排序到BST Java的单链接列表

Question

我目前有一个排序的链表，并且使用void返回方法，我需要从列表中递归构造一个平衡的二叉搜索树（称为第二个参数）。 作为参数，我只能拥有LL头，正在创建的根以及列表的长度。

该方法不能破坏LL，并且在以后测试树时，我具有printTree和treeDepth：

public static void makeBalancedTree(ListNode head, TreeNode root, int count)
{
    //here
}
public static void printTree(TreeNode root)
{
    if(root != null)
    { 
        //Print recursive left, center, recursive right
        printTree(root.left);
        System.out.print(root.data + " ");
        printTree(root.right);
    }   
}

public static int depth(TreeNode root)
{
    if (root == null)
        return -1;

    int deep;
    //Return larger of the two subtree's depths, +1
    deep = Math.max(depth(root.right), depth(root.left));
    return deep+1;
    }
public static int countList(ListNode head)
    {

        int count = 0;

        ListNode cursor = new ListNode();
        cursor = head;

        while (cursor.link != null)
        {
            cursor = cursor.link;
            ++count;
        }
        return count;

    }

Answer 1

您指定了Java，但我不会为您编写家庭作业解决方案，因此这是Ruby中的有效解决方案。

class TreeBuilder
  attr_reader :root    # generate root instance var and getters

  # Constructor.  Initially the tree is empty.
  def initialize
    @root = nil
  end

  # This is the public front-end for building a binary tree from an
  # iterable set.  It invokes a recursive back-end.  
  def buildTree(aList)
    aList.sort!      # ensure list is sorted, delete this if you trust input
    # Hand the recursive back end an iterator and the initial list size,
    # make the returned result the root of the tree.
    @root = __build_tree__(aList.each, aList.size)
  end

  # Autocreate a Node class as a structure with a payload and
  # left and right subtree references.  This automagically has
  # setters and getters with the same name as the instance vars.    
  Node = Struct.new(:payload, :left, :right)

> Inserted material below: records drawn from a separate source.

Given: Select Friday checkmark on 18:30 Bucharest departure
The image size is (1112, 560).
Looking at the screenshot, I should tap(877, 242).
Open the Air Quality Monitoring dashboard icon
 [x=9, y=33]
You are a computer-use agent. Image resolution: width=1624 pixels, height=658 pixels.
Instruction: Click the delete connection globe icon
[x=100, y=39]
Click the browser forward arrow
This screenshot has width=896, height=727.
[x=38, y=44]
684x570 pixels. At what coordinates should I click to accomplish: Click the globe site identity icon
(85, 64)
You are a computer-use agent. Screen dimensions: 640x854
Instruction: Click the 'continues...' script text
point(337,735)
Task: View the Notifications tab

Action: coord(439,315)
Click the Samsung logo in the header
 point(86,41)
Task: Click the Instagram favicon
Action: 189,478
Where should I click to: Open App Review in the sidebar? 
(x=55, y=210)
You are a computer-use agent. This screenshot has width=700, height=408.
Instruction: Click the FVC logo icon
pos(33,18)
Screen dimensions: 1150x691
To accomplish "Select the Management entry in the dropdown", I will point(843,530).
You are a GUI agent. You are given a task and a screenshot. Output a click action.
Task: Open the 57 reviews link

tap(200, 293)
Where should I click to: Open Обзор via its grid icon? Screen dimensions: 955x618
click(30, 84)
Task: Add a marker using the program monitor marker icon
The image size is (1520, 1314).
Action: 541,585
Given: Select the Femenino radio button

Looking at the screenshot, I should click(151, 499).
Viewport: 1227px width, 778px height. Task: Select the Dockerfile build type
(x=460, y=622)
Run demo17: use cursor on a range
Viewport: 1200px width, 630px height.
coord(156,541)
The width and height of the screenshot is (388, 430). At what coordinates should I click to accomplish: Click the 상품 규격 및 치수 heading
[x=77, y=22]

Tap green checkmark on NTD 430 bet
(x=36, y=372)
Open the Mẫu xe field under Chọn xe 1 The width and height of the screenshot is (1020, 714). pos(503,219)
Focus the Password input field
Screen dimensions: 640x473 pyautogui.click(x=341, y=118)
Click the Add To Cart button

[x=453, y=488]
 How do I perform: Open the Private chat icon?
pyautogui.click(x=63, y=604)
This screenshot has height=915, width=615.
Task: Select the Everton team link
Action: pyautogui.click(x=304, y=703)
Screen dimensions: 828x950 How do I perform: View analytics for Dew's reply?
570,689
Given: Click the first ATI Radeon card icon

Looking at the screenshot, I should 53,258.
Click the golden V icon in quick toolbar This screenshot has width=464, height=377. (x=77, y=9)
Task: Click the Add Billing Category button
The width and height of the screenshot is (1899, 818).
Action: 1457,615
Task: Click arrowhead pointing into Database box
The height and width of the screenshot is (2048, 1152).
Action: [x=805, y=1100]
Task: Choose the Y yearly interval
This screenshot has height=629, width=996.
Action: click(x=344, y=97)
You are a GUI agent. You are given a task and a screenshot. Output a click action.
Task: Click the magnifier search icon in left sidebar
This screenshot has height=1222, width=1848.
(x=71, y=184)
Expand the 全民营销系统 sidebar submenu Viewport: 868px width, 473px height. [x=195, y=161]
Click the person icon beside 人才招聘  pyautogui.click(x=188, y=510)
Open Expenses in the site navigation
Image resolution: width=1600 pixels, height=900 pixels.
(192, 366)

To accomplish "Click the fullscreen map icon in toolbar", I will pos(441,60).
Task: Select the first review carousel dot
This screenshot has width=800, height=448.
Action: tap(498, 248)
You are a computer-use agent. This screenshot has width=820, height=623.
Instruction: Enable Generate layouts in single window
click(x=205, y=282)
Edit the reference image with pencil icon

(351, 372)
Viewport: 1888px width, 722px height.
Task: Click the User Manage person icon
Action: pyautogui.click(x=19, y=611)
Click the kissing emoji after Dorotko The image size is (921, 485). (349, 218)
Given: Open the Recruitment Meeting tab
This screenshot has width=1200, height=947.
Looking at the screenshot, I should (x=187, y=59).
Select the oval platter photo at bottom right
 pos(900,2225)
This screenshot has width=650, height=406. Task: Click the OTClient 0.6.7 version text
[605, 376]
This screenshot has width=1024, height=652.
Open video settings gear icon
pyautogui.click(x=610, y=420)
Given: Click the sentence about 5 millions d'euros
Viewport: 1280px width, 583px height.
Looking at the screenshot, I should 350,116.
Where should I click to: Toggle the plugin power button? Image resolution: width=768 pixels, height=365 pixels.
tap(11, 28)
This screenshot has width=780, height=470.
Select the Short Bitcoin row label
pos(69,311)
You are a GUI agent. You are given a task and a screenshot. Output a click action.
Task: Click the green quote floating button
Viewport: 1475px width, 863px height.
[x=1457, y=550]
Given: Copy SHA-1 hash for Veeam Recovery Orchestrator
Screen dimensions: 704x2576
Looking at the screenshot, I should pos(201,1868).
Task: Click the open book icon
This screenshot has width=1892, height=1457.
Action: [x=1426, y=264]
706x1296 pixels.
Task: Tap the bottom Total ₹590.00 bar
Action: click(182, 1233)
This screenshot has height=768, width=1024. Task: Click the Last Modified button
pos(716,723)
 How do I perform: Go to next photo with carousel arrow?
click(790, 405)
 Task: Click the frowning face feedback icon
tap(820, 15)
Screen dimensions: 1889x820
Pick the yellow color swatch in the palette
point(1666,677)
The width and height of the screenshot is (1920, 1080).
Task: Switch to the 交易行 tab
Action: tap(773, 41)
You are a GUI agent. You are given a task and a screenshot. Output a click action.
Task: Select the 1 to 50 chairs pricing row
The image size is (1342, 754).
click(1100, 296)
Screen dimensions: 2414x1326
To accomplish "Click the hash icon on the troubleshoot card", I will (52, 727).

  # Recursive back end attempts to build subtrees.
  # This takes an Enumerator (Iterator if you prefer) for the
  # linked list, the current depth of this attempt (which is
  # how balance is maintained), and returns a Node reference.    
  def __build_tree__(list_enum, depth)
    if depth > 0      # If we're not too deep in the tree for balance...
      # Try constructing the left subtree first
      left = __build_tree__(list_enum, depth / 2)
      # Now for the current Node...
      # The begin/rescue block corresponds to a Java if/else check
      # on whether the Iterator "hasNext()".  Java can pre-check,
      # Ruby says "Just try getting the next value and catch the
      # exception if it's not there"
      begin
        # Try getting the next value from the linked list
        value = list_enum.next
      rescue StopIteration
        # If we ran out of values, bail out with just the "left" subtree
        return left
      end
      # If we succeeded in getting a value, construct the Node to store
      # it in, populate its left subtree, and try building and populating
      # the right subtree as well.
      return Node.new(value, left, __build_tree__(list_enum, (depth-1) / 2))
    end
    # Recursive base case - if we kept going, the tree would end up unbalanced
    return nil
  end
end

正如我上面所说的，这是Ruby中的实际工作代码。 由您决定将其映射到您的作业，但它包含迭代列表的基本逻辑，并将每个元素放在适当的位置以得到平衡的树。